1区は民主、2・3区は自民 衆院選

第47回衆院選は14日に投票、即日開票された。和歌山1区は民主前職・岸本周平さん(58)が2年前の前回に続いて自民前職・門博文さん(49)との接戦を制し、保守王国・和歌山での議席を死守した。2区は自民前職・石田真敏さん(62)が他候補に大差で当選。3区は自民前職・二階俊博さん(75)が圧勝した。県全体の投票率は前回より10・32ポイント低い51・05%だった。

安倍政権の経済政策「アベノミクス」継続の是非などを争点に、与野党は激しい舌戦を展開。安倍首相が来年10月に予定していた消費税の再増税延期を発表し、衆議院を解散した11月21日、県内は知事選(同月30日投開票)真っただ中。衆院選の各陣営は政治活動を制限され、公示前の活動はわずか一日と、短期決戦を余儀なくされた。

報道各社の事前調査では単独で300議席超えが予想されるなど、全国的な自民圧勝ムードの中、1区の岸本さんは党より個人を前面に出して戦い、「この道しかない」とアベノミクス継続を訴えた門さんの追撃を振り切った。2・3区は石田さん、二階さんが終始優位に選挙戦を展開し、原発再稼働反対などを訴える他候補を引き離した。

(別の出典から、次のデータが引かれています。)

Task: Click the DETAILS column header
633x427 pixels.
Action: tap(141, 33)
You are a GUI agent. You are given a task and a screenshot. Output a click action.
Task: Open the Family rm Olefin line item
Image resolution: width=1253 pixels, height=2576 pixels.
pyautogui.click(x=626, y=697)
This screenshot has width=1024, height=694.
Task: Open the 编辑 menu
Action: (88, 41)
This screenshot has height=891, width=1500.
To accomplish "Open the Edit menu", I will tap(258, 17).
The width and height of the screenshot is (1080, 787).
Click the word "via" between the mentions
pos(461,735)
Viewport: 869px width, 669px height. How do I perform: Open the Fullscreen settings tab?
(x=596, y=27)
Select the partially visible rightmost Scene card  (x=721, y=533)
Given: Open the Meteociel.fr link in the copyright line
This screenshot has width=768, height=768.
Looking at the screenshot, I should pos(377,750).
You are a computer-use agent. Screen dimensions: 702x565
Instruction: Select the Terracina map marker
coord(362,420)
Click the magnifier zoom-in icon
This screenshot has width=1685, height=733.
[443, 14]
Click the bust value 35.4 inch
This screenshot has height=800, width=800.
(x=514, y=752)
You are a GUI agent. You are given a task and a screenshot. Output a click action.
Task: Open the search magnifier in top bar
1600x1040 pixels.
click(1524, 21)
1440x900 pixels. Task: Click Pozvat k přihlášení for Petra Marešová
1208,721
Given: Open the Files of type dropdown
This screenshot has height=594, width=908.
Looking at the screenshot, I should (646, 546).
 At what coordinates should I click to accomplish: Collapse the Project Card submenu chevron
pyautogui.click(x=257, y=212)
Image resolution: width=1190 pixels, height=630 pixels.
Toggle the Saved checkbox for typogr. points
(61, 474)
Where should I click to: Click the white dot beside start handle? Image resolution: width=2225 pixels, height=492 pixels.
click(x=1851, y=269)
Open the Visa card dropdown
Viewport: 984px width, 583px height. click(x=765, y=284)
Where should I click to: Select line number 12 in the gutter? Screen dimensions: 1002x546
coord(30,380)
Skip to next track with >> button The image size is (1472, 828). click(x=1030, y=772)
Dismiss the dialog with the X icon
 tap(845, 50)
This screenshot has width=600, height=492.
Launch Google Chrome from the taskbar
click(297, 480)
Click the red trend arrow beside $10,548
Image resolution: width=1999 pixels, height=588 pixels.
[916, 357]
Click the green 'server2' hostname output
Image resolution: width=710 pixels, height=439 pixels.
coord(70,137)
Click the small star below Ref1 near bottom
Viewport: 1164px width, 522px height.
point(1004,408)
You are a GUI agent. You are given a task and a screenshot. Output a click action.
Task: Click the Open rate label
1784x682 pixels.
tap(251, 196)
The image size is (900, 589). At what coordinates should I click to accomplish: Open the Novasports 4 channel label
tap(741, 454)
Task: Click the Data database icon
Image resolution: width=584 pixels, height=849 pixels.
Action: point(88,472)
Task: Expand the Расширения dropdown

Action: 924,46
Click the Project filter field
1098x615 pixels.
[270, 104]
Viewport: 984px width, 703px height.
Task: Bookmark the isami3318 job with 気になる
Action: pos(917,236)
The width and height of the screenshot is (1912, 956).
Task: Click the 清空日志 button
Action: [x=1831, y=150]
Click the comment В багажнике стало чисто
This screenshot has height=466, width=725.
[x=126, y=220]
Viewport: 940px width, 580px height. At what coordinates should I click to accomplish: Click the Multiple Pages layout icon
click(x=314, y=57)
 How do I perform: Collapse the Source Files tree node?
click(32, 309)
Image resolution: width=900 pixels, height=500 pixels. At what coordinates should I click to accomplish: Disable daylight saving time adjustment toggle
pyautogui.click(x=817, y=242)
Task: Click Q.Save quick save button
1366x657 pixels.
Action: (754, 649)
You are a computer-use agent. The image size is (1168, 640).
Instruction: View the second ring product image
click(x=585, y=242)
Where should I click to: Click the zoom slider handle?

比例代表近畿ブロックでは、県内に地盤がある公明前職の浮島智子さん(51)が2選を決めた。1区で敗れた門さんも比例での復活当選を決めた。

【1区】
午後10時55分ごろ舟津町の選挙事務所に「当確」の吉報が入ると、支持者らは万歳や握手をして大喜び。事務所に到着した岸本さんは、山下幸男選対本部長とがっちり抱き合い、念願の3選をかみ締めた。

岸本さんは「自民圧勝の空気の中、自民王国・和歌山で勝てるなんて、まるで奇跡だと言われた。でも私は奇跡とは思っていない。なぜなら皆さんが私を国会に戻すためにどれだけ一生懸命だったか、そばにいた私が一番感じていたからだ」と感謝。「私を応援しても、お金も利権も何もない。きょうの勝利は、心ある人たちが集まったことによる勝利だ。和歌山のため、日本のため、一生懸命働きます」と誓い、瀧本和彦選対副本部長の音頭で万歳三唱、喜びを爆発させた。

【2区】
午後8時過ぎに当選確実の吉報が入ると、岩出市高瀬の選挙事務所からは拍手と歓声が沸き上がった。石田さんは数分後、支持者の拍手に迎えられながら事務所前駐車場に姿を現し、妻・知佐子さん(57)らと共に万歳三唱。6選の喜びを分かち合った。

石田さんは「今回の選挙は非常に難しかった。知事選の最中で、ほとんど何の準備もできないまま選挙戦へ突入してしまった」と振り返りながら、「今まで経験したことがないほどの大きな声援を受けた。『自民党しかない』というふうな国民の声だと思っている」と熱弁。「この声を受け止め、決しておごることなく気を引き締める。しかるべき立場でしっかり発言をして、皆さんのご期待に添えるようこれからも頑張ります」と力強く話した。